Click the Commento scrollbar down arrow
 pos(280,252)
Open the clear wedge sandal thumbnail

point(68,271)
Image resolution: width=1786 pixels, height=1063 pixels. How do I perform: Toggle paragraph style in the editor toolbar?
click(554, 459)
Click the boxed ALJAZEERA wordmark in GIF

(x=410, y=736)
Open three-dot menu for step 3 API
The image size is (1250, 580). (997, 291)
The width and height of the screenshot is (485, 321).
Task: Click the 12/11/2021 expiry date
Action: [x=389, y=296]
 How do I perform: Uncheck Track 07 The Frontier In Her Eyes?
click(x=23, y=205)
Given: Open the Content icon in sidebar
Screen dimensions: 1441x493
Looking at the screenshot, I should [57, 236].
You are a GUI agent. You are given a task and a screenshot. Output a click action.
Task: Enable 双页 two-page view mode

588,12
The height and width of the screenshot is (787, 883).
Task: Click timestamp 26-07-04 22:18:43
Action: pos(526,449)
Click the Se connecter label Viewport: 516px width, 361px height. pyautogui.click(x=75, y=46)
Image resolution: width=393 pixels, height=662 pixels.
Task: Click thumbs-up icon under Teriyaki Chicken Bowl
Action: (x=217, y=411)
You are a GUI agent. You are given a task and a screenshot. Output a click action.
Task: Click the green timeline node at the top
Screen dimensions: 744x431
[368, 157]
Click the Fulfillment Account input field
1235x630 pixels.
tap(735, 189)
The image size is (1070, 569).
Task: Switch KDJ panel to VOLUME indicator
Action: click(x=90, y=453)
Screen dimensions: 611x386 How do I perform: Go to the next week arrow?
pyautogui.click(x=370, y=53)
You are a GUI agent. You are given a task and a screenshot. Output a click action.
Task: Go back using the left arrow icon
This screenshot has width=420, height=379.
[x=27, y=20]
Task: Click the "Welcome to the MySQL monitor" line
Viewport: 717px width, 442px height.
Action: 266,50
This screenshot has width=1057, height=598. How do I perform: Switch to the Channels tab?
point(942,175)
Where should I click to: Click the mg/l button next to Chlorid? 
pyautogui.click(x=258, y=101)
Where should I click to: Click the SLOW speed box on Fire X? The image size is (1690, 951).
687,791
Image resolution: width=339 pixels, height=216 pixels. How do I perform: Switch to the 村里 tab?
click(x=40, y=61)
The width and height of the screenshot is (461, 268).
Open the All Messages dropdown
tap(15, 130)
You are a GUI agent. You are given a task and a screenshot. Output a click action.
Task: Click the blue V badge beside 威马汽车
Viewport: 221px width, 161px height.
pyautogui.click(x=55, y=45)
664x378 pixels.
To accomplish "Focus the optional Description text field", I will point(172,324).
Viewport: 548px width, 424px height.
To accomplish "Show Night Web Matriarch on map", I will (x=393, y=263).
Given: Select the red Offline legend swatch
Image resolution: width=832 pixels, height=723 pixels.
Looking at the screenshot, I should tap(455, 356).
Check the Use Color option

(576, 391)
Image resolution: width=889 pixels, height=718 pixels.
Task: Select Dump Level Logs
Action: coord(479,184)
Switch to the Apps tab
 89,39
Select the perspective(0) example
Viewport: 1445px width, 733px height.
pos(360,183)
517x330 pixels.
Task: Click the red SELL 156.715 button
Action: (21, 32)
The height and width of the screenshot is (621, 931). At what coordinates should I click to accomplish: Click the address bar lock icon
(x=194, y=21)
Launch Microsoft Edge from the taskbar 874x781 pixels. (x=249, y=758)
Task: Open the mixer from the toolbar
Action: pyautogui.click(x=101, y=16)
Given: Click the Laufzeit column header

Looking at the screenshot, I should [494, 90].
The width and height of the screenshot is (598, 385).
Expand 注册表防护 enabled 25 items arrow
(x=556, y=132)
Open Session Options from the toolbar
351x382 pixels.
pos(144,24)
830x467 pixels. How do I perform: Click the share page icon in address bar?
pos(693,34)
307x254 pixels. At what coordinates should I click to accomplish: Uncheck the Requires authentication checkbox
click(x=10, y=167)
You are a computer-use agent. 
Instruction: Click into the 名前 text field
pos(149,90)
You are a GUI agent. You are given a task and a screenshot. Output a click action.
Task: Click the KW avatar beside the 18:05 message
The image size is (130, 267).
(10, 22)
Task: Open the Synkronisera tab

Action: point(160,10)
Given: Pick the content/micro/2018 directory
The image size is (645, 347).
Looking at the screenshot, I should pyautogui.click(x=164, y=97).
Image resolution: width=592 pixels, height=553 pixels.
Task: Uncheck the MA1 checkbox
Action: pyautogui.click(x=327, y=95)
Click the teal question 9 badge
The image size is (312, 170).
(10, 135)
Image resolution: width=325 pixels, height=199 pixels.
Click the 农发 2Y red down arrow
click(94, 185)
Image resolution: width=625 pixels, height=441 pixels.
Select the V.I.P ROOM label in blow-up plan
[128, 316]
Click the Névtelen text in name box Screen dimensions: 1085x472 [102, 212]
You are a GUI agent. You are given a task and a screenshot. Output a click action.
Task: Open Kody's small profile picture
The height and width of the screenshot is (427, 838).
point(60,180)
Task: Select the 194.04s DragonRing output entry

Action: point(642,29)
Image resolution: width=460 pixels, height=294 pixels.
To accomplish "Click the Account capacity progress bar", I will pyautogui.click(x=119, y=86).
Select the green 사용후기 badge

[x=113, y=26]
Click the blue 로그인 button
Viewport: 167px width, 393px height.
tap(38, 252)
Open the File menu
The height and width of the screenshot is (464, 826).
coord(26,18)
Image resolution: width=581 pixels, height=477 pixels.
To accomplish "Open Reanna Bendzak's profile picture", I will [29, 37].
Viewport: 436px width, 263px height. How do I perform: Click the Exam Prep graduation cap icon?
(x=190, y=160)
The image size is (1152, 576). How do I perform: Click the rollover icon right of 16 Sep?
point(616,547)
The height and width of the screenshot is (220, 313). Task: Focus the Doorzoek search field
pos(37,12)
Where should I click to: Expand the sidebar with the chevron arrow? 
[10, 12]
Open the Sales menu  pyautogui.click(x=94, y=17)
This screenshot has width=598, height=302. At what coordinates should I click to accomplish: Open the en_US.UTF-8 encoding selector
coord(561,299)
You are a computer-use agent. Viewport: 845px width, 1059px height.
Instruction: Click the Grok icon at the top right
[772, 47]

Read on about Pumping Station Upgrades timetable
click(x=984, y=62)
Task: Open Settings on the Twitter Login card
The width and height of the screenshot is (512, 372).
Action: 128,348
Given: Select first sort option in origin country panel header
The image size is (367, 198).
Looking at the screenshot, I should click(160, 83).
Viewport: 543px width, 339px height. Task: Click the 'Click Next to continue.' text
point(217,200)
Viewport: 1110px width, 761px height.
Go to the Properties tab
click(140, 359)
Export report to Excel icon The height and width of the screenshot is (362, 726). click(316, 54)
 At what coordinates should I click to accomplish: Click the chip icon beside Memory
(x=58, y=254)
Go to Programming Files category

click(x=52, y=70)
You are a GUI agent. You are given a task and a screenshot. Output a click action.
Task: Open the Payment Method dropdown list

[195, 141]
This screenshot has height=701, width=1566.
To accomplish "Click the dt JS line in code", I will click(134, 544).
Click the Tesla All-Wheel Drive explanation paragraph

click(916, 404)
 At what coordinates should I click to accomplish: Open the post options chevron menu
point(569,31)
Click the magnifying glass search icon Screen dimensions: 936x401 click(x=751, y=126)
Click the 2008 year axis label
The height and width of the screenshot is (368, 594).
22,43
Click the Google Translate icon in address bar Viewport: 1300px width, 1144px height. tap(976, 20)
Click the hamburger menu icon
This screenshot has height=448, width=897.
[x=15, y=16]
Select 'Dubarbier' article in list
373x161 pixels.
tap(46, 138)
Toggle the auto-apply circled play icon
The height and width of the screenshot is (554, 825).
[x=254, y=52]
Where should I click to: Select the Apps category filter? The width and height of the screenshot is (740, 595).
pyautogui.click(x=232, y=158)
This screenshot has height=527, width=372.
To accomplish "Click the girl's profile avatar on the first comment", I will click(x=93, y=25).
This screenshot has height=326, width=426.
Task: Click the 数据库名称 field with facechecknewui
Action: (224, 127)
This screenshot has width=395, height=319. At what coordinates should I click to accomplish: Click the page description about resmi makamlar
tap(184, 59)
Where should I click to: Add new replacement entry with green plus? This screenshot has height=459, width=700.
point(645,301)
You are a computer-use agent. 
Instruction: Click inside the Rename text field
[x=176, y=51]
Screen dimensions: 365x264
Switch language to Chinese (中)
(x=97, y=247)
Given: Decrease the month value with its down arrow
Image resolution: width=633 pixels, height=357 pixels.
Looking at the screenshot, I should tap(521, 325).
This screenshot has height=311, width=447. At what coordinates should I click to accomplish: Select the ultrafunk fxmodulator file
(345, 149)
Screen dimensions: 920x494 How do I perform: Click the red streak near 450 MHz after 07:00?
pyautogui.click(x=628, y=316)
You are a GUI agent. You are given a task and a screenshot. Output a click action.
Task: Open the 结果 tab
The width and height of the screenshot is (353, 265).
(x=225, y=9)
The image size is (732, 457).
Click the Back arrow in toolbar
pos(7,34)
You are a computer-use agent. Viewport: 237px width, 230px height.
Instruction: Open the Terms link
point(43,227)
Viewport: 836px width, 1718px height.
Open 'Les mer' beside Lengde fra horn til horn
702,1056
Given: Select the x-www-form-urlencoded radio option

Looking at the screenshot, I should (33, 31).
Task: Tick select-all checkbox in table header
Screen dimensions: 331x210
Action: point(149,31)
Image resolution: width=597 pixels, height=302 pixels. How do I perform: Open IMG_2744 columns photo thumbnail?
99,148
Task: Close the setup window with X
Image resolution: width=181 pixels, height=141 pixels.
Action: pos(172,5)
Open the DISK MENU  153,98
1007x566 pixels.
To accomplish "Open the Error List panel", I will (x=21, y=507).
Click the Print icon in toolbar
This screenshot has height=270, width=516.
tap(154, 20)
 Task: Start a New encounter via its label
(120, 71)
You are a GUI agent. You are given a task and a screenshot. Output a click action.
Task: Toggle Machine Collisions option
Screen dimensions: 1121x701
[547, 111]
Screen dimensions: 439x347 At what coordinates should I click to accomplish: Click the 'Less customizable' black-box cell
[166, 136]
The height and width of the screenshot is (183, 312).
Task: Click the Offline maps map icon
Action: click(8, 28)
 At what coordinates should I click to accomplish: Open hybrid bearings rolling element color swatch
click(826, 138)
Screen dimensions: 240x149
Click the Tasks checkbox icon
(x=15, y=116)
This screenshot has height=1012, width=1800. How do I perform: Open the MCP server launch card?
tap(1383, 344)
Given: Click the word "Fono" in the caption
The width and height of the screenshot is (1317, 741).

============

Look through the records above for the word "blue" and state how many lines contain it, giving the number alone.

2